* Fragmento proporcionado:
----------------
Me refiero a monseñor João Clá Dias, fundador de los Heraldos del Evangelio, que murió exactamente como vivió, con gran dignidad y elegancia. Sus exequias fueron algo nunca visto por este viejo escribano y, ciertamente, por ninguno de los presentes que siguieron las transmisiones por internet.
Todo en la ceremonia fue cariño, respeto y sacralidad. Personas de diferentes lenguas, sentadas una al lado de la otra, pueden no entenderse en lo que respecta a los idiomas de sus países de origen, sin embargo, se entendían perfectamente en el silencio de la contemplación.
Las ceremonias funerarias suelen ser tristes o aburridas. Ésta, sin embargo, era hermosa, grandiosa, impregnada de un aura celestial. Fue alguien muy querido, un hombre que sólo quienes conocieron su obra saben cuántos desafíos enfrentó, y con qué esmero se dedicó a servir y defender a la Santa Iglesia Católica, enseñando a tantos otros a vivir este sagrado amor, en su ápice, dirigido a la Virgen María, exaltada Mediadora entre los hombres y su Hijo Jesús.
Si así fue la partida, ¡imagínese la llegada!
No había una sola persona que no estuviera triste en aquel ambiente solemne, pero era una tristeza acompañada de la alegría de imaginar cómo sería la recepción de esta alma santa en el Cielo.
¡Con qué alegría Nuestra Señora debió decorarlo todo, con flores en tal cantidad y de tal aroma y belleza que eclipsarían los cientos de coronas recibidas durante el funeral!
Me imagino que a los santos de Dios, cuyo día fue elegido para este fallecimiento, todos reunidos allí, los de las primeras filas transmitiendo la noticia a los demás: “¡Él está llegando, ya viene! San Miguel ya abre sus puertas. ¡Ahora va a entrar!
Por supuesto, estas son solo conjeturas, después de todo, como dice el apóstol San Pablo, es imposible para nosotros, los seres humanos, imaginar lo que “el ojo no vio, ni el oído oyó, ni entró en el corazón del hombre, las cosas que Dios ha preparado para los que le aman” (1Cor 2,9). Y si esta fue la ceremonia de despedida, mi imaginación es muy pequeña para componer la fiesta de llegada.
Templos de piedra y carne
Nos da una grata idea de ese lugar –que nos llena de alegría y esperanza– la propia casa de Monseñor João, es decir, los diversos edificios del estilo arquitectónico idealizado por él, repartidos en diferentes lugares, no sólo para su uso y disfrute y el de sus hijos espirituales, sino especialmente preparados para recibir visitantes: las capillas, iglesias y basílicas de los Heraldos del Evangelio. A decir verdad, ¡no hay manera de entrar en uno de ellos y no vislumbrar en el alma cómo es el Cielo!
Este hombre, amado por muchos, odiado y despreciado por algunos, marcó sin duda la historia de la Iglesia y aún pueden pasar años, o incluso siglos, hasta que se comprenda plenamente la importancia de su misión.
----------------
* Requisitos del ejercicio: Reproduce de forma literal el tramo del fragmento sobre las exequias de monseñor João Clá Dias que va desde "Todo en la ceremonia" hasta "su Hijo Jesús.". No hace falta consultar el listado para resolver nada.

[Entradas almacenadas]
----------------
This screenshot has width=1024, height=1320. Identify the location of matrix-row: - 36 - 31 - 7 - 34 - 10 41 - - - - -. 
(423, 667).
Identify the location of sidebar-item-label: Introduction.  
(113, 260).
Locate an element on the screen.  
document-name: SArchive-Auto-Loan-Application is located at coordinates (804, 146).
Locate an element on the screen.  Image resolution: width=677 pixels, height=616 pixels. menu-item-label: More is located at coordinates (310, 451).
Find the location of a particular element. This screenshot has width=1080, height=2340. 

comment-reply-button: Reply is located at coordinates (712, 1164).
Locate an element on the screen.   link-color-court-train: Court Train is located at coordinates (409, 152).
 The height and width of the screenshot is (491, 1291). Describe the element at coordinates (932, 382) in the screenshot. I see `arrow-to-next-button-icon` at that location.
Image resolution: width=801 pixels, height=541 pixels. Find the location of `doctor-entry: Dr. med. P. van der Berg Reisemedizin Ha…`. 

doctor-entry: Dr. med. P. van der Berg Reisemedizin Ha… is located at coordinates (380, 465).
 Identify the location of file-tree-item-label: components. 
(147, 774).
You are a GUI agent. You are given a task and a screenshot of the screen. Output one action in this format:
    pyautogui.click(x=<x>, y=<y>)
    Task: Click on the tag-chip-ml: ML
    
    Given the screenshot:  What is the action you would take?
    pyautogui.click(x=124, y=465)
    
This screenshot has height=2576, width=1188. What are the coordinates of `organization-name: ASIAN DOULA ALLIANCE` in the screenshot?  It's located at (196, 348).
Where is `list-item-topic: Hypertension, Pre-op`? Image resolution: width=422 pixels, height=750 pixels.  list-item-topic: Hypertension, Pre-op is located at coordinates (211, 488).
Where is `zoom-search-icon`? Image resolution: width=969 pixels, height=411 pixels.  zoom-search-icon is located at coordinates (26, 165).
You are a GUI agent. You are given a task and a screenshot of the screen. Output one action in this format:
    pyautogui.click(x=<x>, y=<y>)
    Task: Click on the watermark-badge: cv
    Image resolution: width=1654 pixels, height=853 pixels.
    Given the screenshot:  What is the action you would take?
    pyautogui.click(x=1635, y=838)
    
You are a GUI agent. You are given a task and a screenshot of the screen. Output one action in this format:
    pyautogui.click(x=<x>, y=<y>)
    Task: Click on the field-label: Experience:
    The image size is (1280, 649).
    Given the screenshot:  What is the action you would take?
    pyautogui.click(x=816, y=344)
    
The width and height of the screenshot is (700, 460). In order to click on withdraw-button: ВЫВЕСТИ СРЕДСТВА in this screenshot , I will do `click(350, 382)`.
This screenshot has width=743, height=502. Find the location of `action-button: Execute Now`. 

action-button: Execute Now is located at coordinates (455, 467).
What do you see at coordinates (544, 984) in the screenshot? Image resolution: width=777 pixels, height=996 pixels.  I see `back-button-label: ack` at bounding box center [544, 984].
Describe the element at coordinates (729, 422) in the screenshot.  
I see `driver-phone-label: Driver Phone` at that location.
----------------
* Área de respuesta:
Todo en la ceremonia fue cariño, respeto y sacralidad. Personas de diferentes lenguas, sentadas una al lado de la otra, pueden no entenderse en lo que respecta a los idiomas de sus países de origen, sin embargo, se entendían perfectamente en el silencio de la contemplación.
Las ceremonias funerarias suelen ser tristes o aburridas. Ésta, sin embargo, era hermosa, grandiosa, impregnada de un aura celestial. Fue alguien muy querido, un hombre que sólo quienes conocieron su obra saben cuántos desafíos enfrentó, y con qué esmero se dedicó a servir y defender a la Santa Iglesia Católica, enseñando a tantos otros a vivir este sagrado amor, en su ápice, dirigido a la Virgen María, exaltada Mediadora entre los hombres y su Hijo Jesús.